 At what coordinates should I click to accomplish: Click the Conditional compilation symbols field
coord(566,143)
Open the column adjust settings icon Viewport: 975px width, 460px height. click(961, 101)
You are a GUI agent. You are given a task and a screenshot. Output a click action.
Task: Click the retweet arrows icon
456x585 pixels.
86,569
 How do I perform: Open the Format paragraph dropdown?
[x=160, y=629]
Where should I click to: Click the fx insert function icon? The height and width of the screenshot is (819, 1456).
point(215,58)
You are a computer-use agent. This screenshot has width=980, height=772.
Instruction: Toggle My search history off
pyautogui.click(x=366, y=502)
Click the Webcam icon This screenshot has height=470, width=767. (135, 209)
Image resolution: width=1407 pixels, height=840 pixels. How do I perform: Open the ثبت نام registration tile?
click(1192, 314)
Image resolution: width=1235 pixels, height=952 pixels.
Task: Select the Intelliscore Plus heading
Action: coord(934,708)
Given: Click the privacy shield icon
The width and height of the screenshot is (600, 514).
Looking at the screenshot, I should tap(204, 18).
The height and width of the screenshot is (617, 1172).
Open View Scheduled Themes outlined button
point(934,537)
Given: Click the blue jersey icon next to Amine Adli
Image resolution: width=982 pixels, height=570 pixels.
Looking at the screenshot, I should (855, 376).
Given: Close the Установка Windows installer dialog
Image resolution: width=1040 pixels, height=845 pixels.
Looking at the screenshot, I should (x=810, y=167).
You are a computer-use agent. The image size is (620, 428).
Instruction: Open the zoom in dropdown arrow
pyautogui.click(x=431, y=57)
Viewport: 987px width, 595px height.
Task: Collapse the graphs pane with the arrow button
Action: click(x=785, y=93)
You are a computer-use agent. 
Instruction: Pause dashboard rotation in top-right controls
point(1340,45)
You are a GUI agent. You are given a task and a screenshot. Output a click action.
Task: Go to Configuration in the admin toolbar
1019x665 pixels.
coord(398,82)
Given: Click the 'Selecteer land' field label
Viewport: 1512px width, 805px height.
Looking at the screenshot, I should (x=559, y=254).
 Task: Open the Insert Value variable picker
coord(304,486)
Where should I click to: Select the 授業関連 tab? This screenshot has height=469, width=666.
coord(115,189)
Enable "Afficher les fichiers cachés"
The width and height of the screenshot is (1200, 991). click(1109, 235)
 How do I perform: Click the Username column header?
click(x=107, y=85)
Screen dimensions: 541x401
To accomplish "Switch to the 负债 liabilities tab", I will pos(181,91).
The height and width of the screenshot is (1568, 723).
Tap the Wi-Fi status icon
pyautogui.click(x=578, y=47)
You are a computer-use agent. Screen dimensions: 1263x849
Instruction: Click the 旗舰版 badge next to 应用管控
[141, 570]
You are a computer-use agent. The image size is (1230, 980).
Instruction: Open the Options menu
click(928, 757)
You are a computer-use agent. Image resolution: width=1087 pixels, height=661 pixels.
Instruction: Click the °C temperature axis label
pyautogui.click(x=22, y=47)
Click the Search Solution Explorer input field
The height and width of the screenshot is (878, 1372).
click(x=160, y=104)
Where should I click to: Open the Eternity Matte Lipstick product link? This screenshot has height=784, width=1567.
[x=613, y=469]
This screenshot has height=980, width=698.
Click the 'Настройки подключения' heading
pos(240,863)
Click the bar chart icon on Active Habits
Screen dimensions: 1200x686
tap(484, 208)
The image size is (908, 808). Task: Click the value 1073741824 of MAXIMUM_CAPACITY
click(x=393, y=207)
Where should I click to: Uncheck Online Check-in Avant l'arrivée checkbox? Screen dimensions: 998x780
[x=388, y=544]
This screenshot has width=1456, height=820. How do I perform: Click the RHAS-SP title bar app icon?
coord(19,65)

The problem –
Return every line of the material word for word.

Result of this task –
 At what coordinates should I click to accomplish: Click the Conditional compilation symbols field
coord(566,143)
Open the column adjust settings icon Viewport: 975px width, 460px height. click(961, 101)
You are a GUI agent. You are given a task and a screenshot. Output a click action.
Task: Click the retweet arrows icon
456x585 pixels.
86,569
 How do I perform: Open the Format paragraph dropdown?
[x=160, y=629]
Where should I click to: Click the fx insert function icon? The height and width of the screenshot is (819, 1456).
point(215,58)
You are a computer-use agent. This screenshot has width=980, height=772.
Instruction: Toggle My search history off
pyautogui.click(x=366, y=502)
Click the Webcam icon This screenshot has height=470, width=767. (135, 209)
Image resolution: width=1407 pixels, height=840 pixels. How do I perform: Open the ثبت نام registration tile?
click(1192, 314)
Image resolution: width=1235 pixels, height=952 pixels.
Task: Select the Intelliscore Plus heading
Action: coord(934,708)
Given: Click the privacy shield icon
The width and height of the screenshot is (600, 514).
Looking at the screenshot, I should tap(204, 18).
The height and width of the screenshot is (617, 1172).
Open View Scheduled Themes outlined button
point(934,537)
Given: Click the blue jersey icon next to Amine Adli
Image resolution: width=982 pixels, height=570 pixels.
Looking at the screenshot, I should (855, 376).
Given: Close the Установка Windows installer dialog
Image resolution: width=1040 pixels, height=845 pixels.
Looking at the screenshot, I should (x=810, y=167).
You are a computer-use agent. The image size is (620, 428).
Instruction: Open the zoom in dropdown arrow
pyautogui.click(x=431, y=57)
Viewport: 987px width, 595px height.
Task: Collapse the graphs pane with the arrow button
Action: click(x=785, y=93)
You are a computer-use agent. 
Instruction: Pause dashboard rotation in top-right controls
point(1340,45)
You are a GUI agent. You are given a task and a screenshot. Output a click action.
Task: Go to Configuration in the admin toolbar
1019x665 pixels.
coord(398,82)
Given: Click the 'Selecteer land' field label
Viewport: 1512px width, 805px height.
Looking at the screenshot, I should (x=559, y=254).
 Task: Open the Insert Value variable picker
coord(304,486)
Where should I click to: Select the 授業関連 tab? This screenshot has height=469, width=666.
coord(115,189)
Enable "Afficher les fichiers cachés"
The width and height of the screenshot is (1200, 991). click(1109, 235)
 How do I perform: Click the Username column header?
click(x=107, y=85)
Screen dimensions: 541x401
To accomplish "Switch to the 负债 liabilities tab", I will pos(181,91).
The height and width of the screenshot is (1568, 723).
Tap the Wi-Fi status icon
pyautogui.click(x=578, y=47)
You are a computer-use agent. Screen dimensions: 1263x849
Instruction: Click the 旗舰版 badge next to 应用管控
[141, 570]
You are a computer-use agent. The image size is (1230, 980).
Instruction: Open the Options menu
click(928, 757)
You are a computer-use agent. Image resolution: width=1087 pixels, height=661 pixels.
Instruction: Click the °C temperature axis label
pyautogui.click(x=22, y=47)
Click the Search Solution Explorer input field
The height and width of the screenshot is (878, 1372).
click(x=160, y=104)
Where should I click to: Open the Eternity Matte Lipstick product link? This screenshot has height=784, width=1567.
[x=613, y=469]
This screenshot has height=980, width=698.
Click the 'Настройки подключения' heading
pos(240,863)
Click the bar chart icon on Active Habits
Screen dimensions: 1200x686
tap(484, 208)
The image size is (908, 808). Task: Click the value 1073741824 of MAXIMUM_CAPACITY
click(x=393, y=207)
Where should I click to: Uncheck Online Check-in Avant l'arrivée checkbox? Screen dimensions: 998x780
[x=388, y=544]
This screenshot has width=1456, height=820. How do I perform: Click the RHAS-SP title bar app icon?
coord(19,65)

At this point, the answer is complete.